━━━━━ TEKS YANG DISEDIAKAN

Fahri Hamzah: Pengangkatan Hakim Aswanto Bukan Putusan Komisi III DPR

Jum'at, 30 September 2022 - 15:13 WIB
Fahri Hamzah menyatakan pengangkatan hakim Aswanto dasarnya adalah Keppres, bukan putusan DPR. Foto/dok.SINDOnews
JAKARTA - Mantan Wakil Ketua DPR Fahri Hamzah angkat bicara mengenai pencopotan Hakim Mahkamah Konstitusi (MK) Aswanto oleh DPR RI dalam Rapat Paripurna DPR dan Rapat Pleno Komisi III yang dilakukan mendadak pada Kamis (29/9/2022) kemarin. DPR lalu menempatkan Sekretaris Jenderal (Sekjen) MK Guntur Hamzah sebagai pengganti Aswanto.

Mungkinkah DPR keblinger? Menurut Fahri, Aswanto diangkat melalui keputusan presiden (kpppres). Komisi III dan DPR hanya mengusulkan. “Pengangkatan Aswanto itu pakai Keppres. Jadi rujukannya Keppres bukan keputusan Komisi III,” kata Wakil Ketua DPN Partai Gelora Indonesia ini saat dihubungi, Jumat (30/9/2022).

━━━━━━━━━━
━━━━━ INFORMASI TERCATAT

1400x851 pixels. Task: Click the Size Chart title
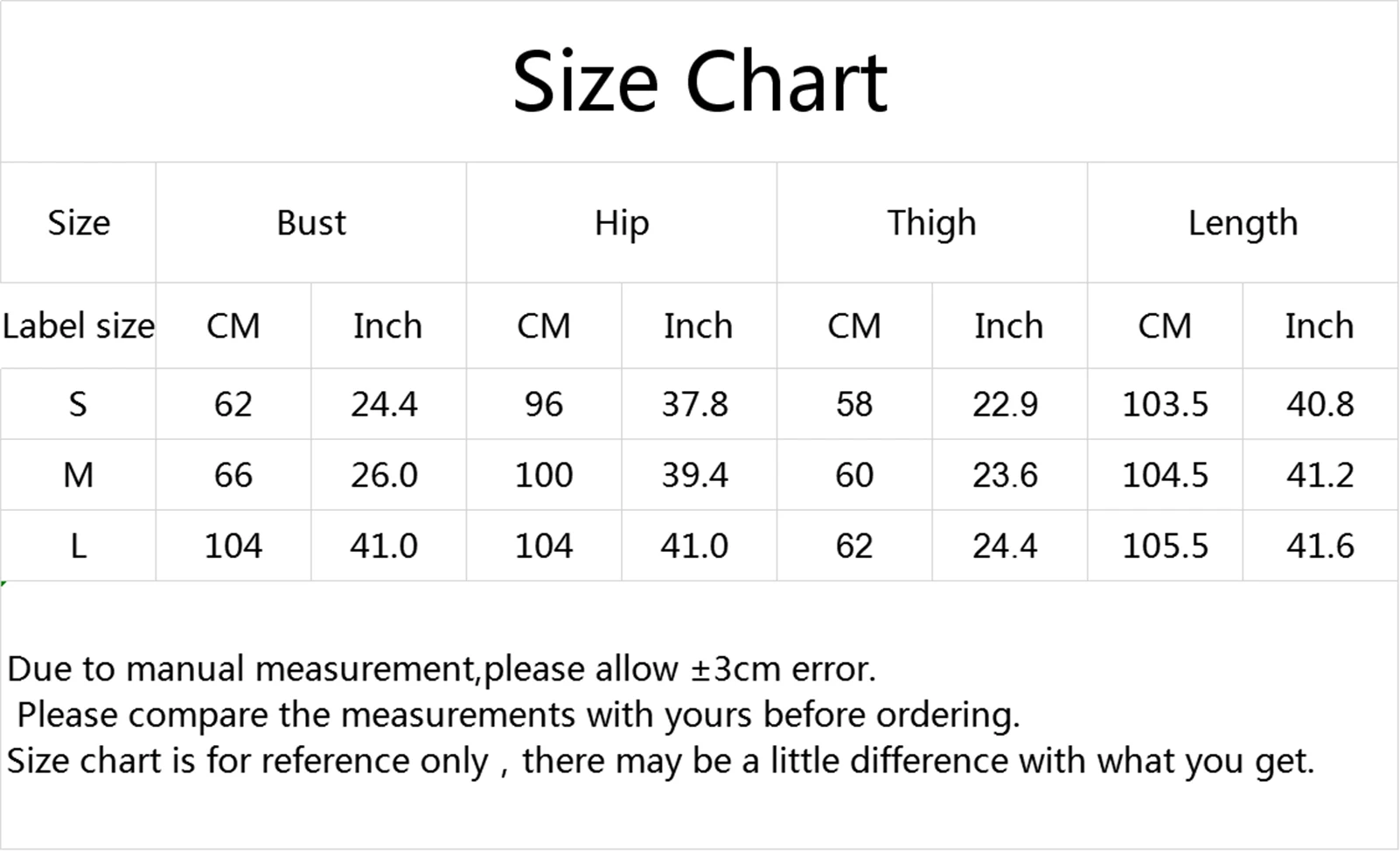tap(700, 82)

━━━━━━━━━━

» PERINTAH: Tuliskan kembali bagian dari teks berita tentang pencopotan Hakim Aswanto, mulai dari "Fahri Hamzah: Pengangkatan" sampai "dihubungi, Jumat (30/9/2022).", tanpa mengubah satu kata pun. Baris-baris di atas tidak diperlukan dalam latihan ini.

» HASIL LATIHAN:
Fahri Hamzah: Pengangkatan Hakim Aswanto Bukan Putusan Komisi III DPR

Jum'at, 30 September 2022 - 15:13 WIB
Fahri Hamzah menyatakan pengangkatan hakim Aswanto dasarnya adalah Keppres, bukan putusan DPR. Foto/dok.SINDOnews
JAKARTA - Mantan Wakil Ketua DPR Fahri Hamzah angkat bicara mengenai pencopotan Hakim Mahkamah Konstitusi (MK) Aswanto oleh DPR RI dalam Rapat Paripurna DPR dan Rapat Pleno Komisi III yang dilakukan mendadak pada Kamis (29/9/2022) kemarin. DPR lalu menempatkan Sekretaris Jenderal (Sekjen) MK Guntur Hamzah sebagai pengganti Aswanto.

Mungkinkah DPR keblinger? Menurut Fahri, Aswanto diangkat melalui keputusan presiden (kpppres). Komisi III dan DPR hanya mengusulkan. “Pengangkatan Aswanto itu pakai Keppres. Jadi rujukannya Keppres bukan keputusan Komisi III,” kata Wakil Ketua DPN Partai Gelora Indonesia ini saat dihubungi, Jumat (30/9/2022).